Typowa już struktura pocięcia filmu na części by dawkować widzowi informacje i nie mówić niczego wprost, przepleciona trzema "pozornie" (bo przecież wiemy, że się łączą, to oczywiste jak 1 +1) nie połączonymi wątkami, to już nic nowego; to sztampa, nuda i zasadnicza tragedia, gdy robi się to w równie nieinteresujący, nic nie wnoszący do obrazu sposób jak tutaj.
Te całe psycho-poglądowe opowiastki o słabościach i innych bzdurach są w samym filmie tak oczywiste i nudne, że aż bolą.

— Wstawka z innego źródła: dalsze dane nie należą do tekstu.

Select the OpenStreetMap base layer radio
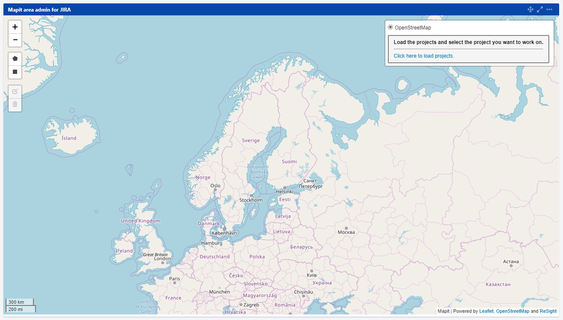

Film jest dobrze zagrany, nakręcony i takie tam. Solidna produkcja, ale fabularnie to dno, bo żeby 2 godziny onanizować się faktem, że nie popierana przez małżonka aborcja to coś niewybaczalnego, zakrawa o kpinę. Dosłownie mogliby z tego zrobić film instruktażowy dla tych wszystkich bab walczących o aborcję i pokazywać go im tak jak w mechanicznej pomarańczy, efekt murowany.
Okropny film 2/10, bo to naśmiewanie się z widza na początku filmu to jednak genialne było. Za samo to punkt.